Your copy must start with the line containing "The image size" and end with the last line of the entries, matching them exactly and leaving out every picture.

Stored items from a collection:
▬▬▬

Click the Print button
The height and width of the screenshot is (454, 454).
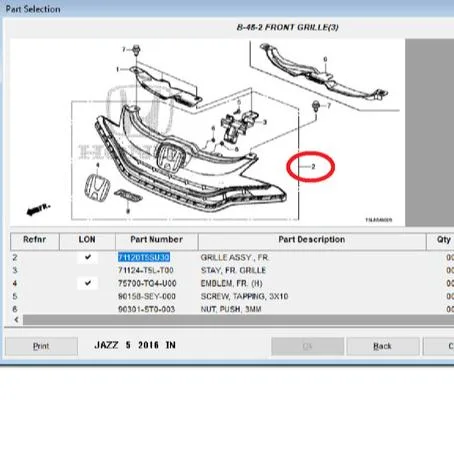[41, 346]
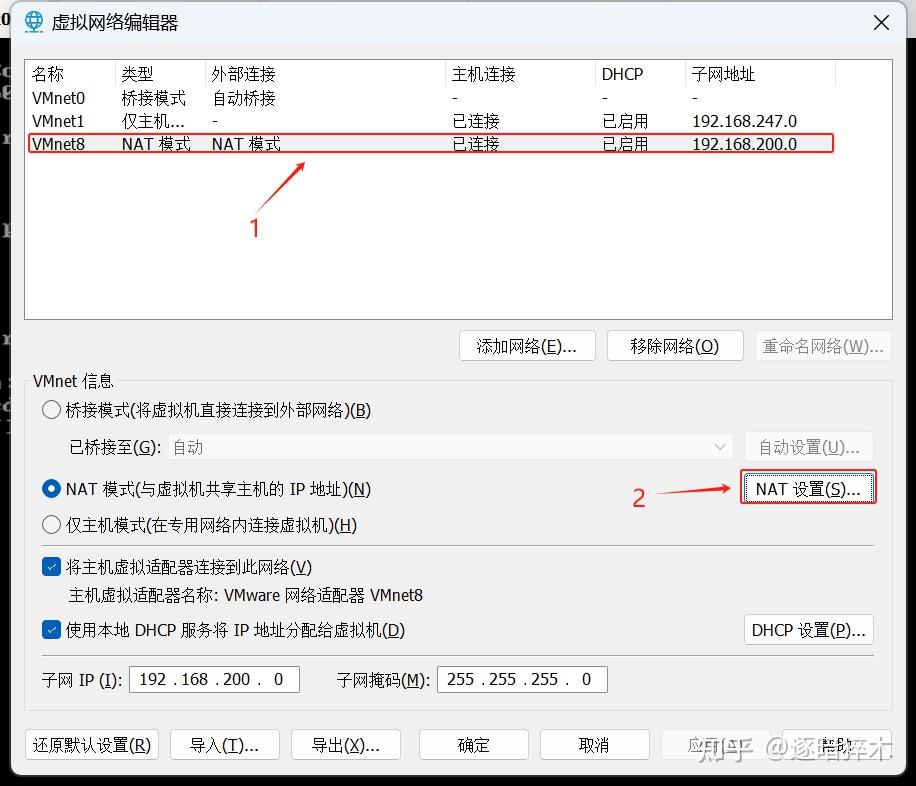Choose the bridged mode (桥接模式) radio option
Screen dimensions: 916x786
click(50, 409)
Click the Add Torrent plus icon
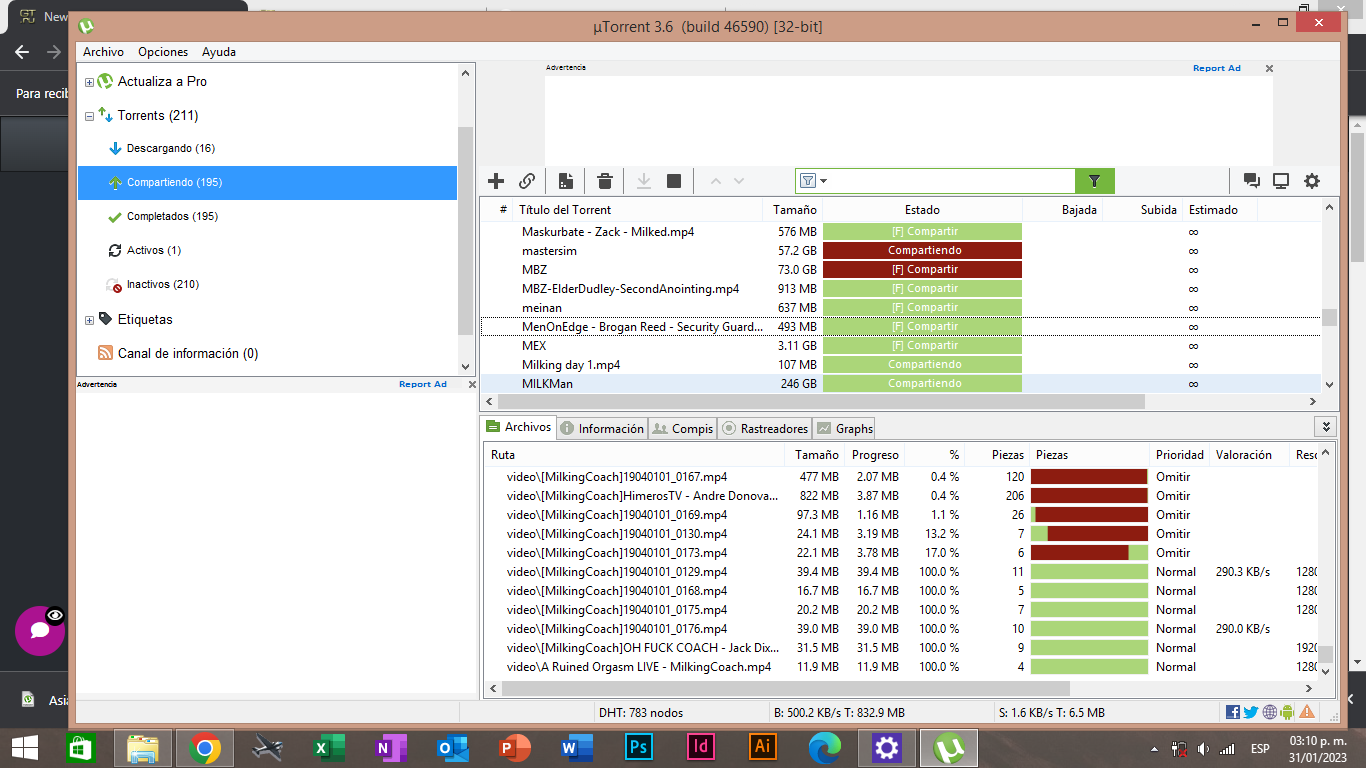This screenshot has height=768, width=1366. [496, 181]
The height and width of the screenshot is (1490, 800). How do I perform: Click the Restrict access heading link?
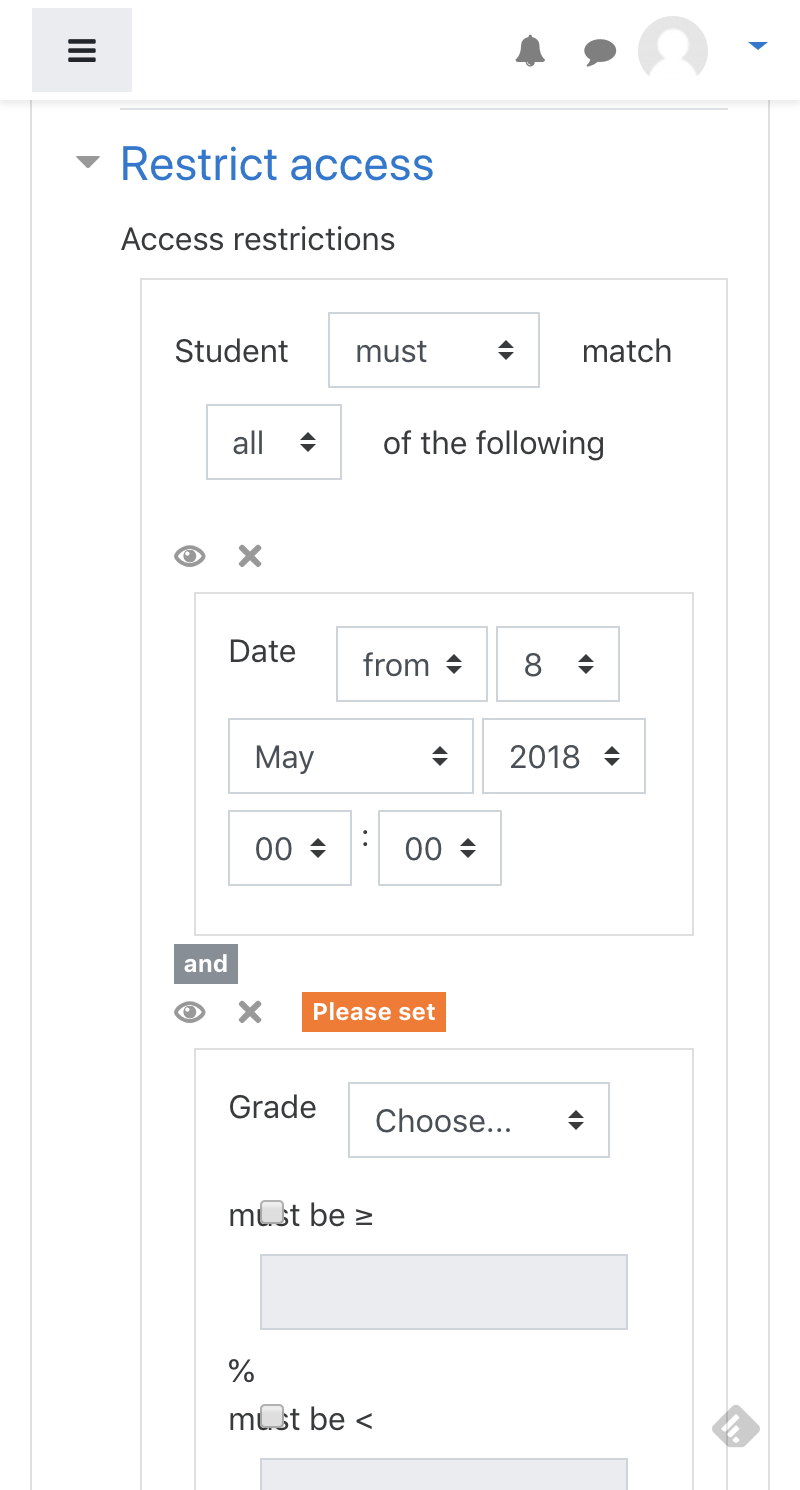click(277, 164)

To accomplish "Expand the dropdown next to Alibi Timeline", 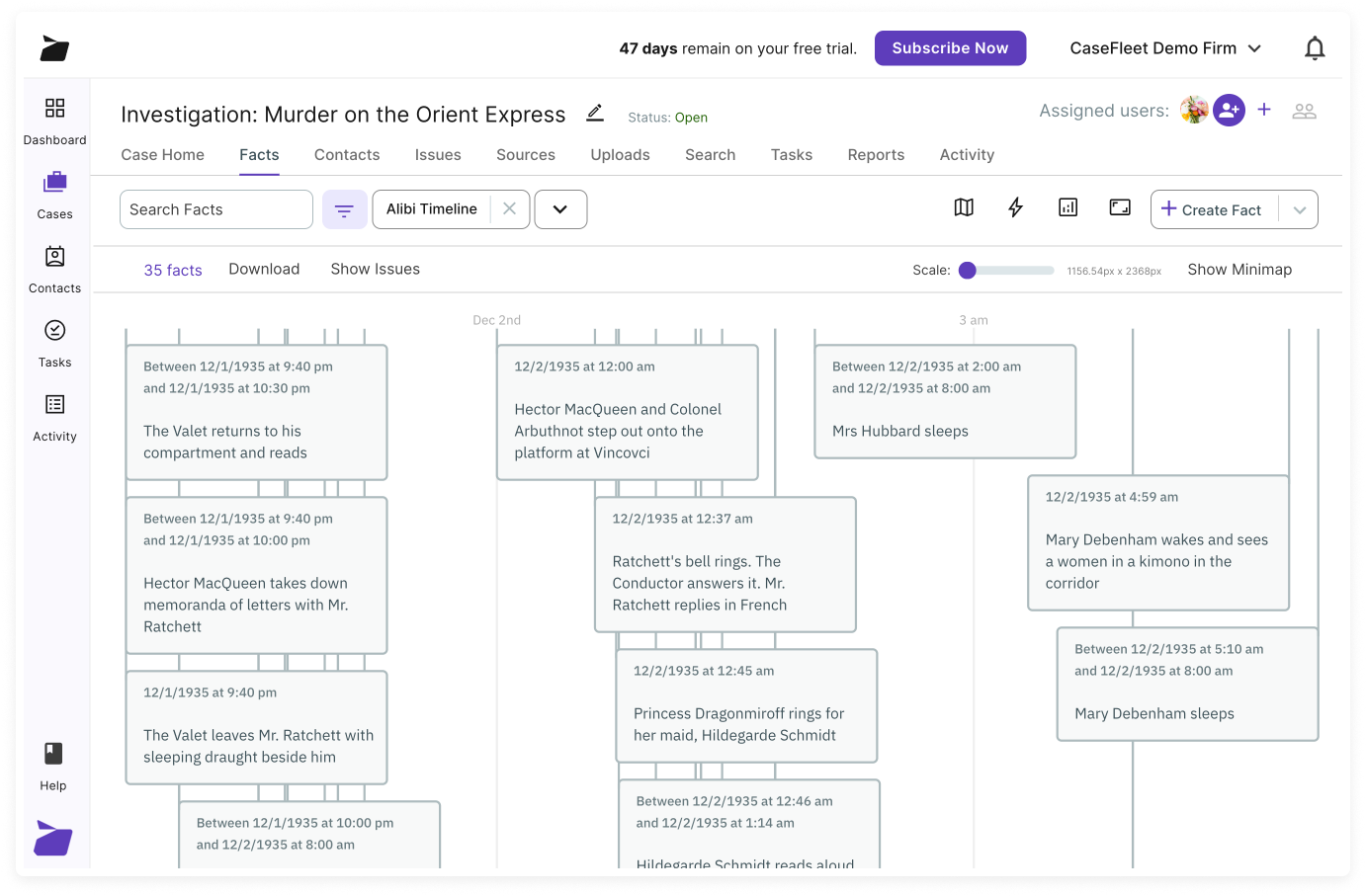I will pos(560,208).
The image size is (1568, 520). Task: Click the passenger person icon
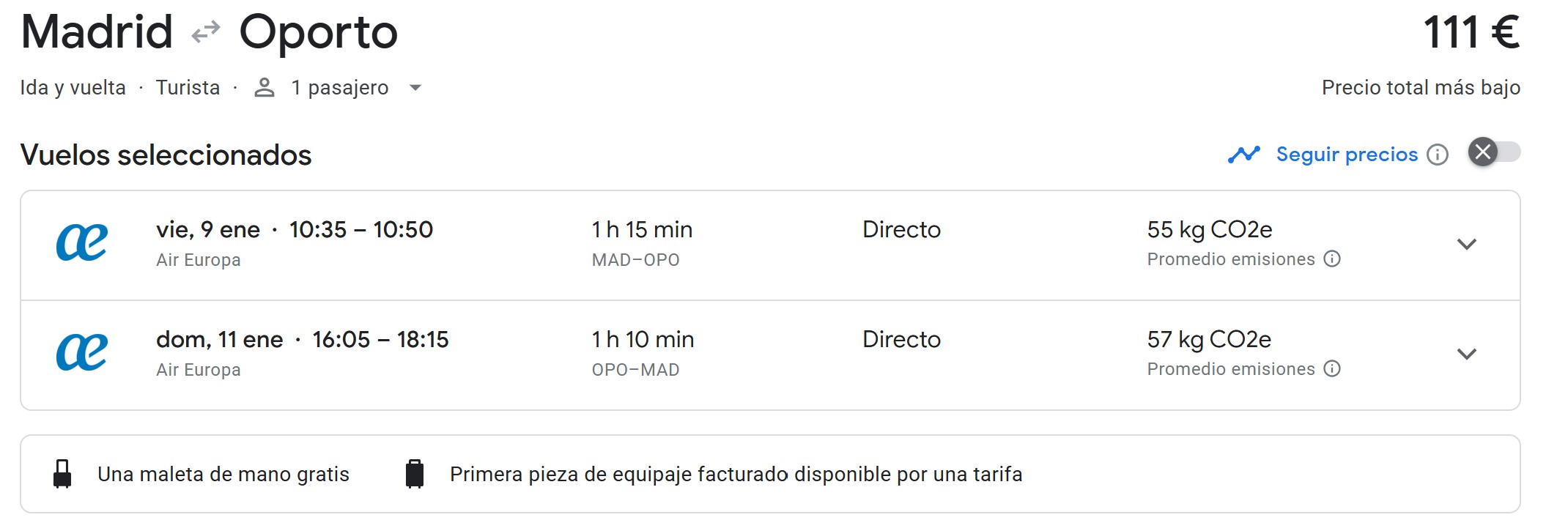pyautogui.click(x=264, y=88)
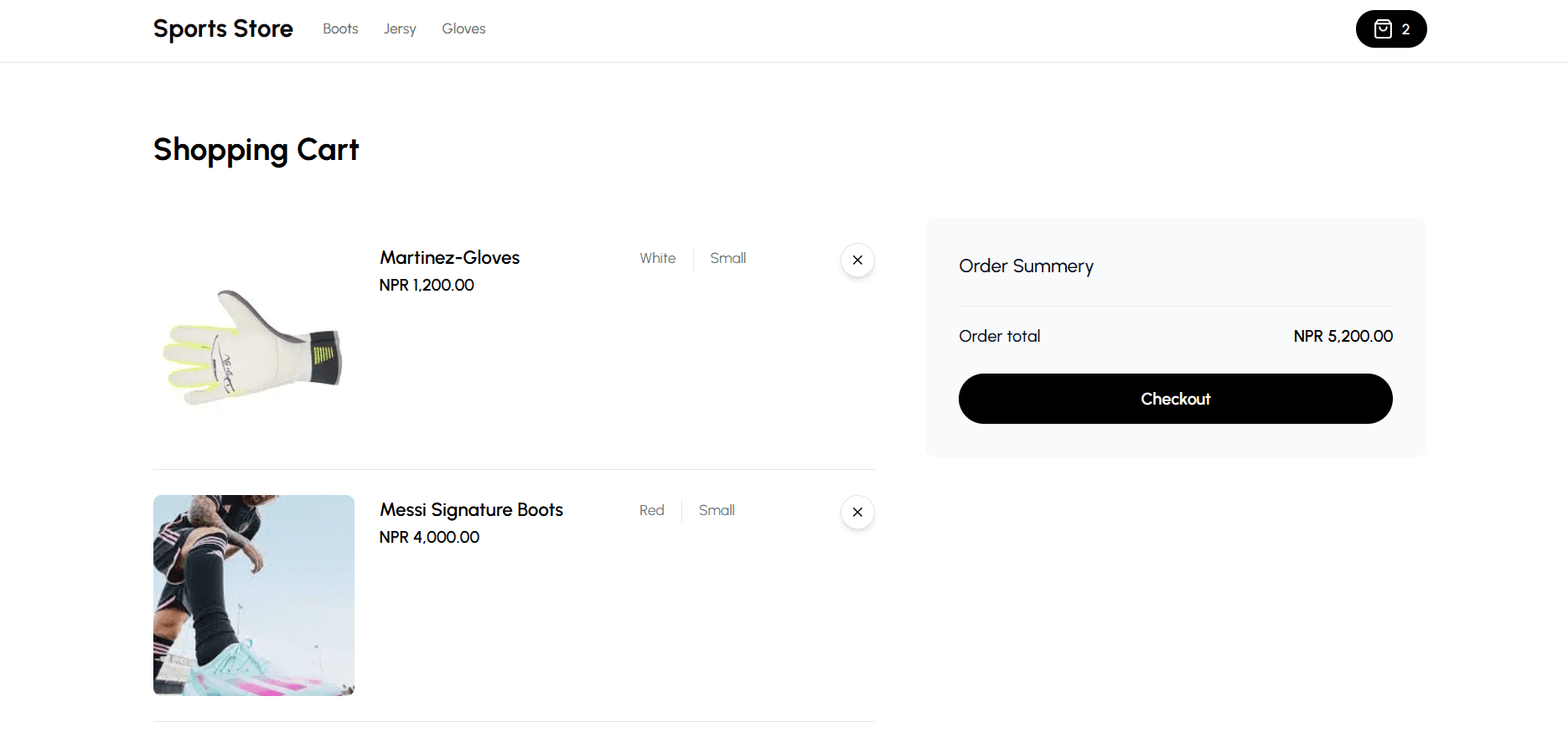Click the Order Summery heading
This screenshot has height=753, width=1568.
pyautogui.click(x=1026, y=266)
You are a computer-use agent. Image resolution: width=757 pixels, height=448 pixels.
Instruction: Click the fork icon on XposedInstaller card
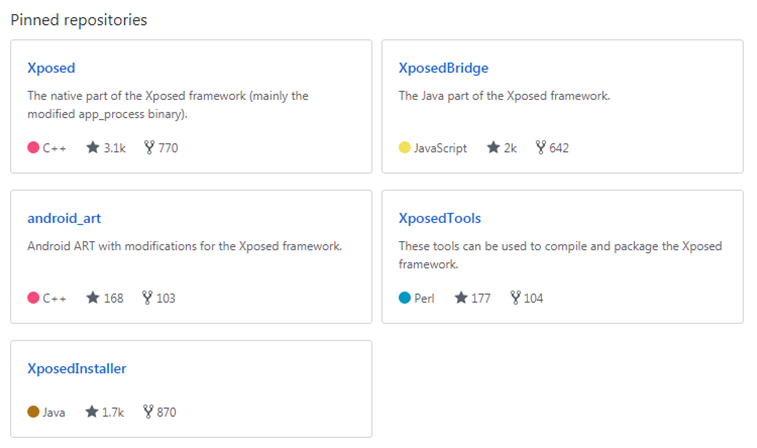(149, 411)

▬▬▬

**RESPONSE AREA:**
The image size is (1568, 520). Task: Click the passenger person icon
pyautogui.click(x=264, y=88)
Click the Order Summery heading
This screenshot has height=753, width=1568.
pyautogui.click(x=1026, y=266)
You are a computer-use agent. Image resolution: width=757 pixels, height=448 pixels.
Instruction: Click the fork icon on XposedInstaller card
(149, 411)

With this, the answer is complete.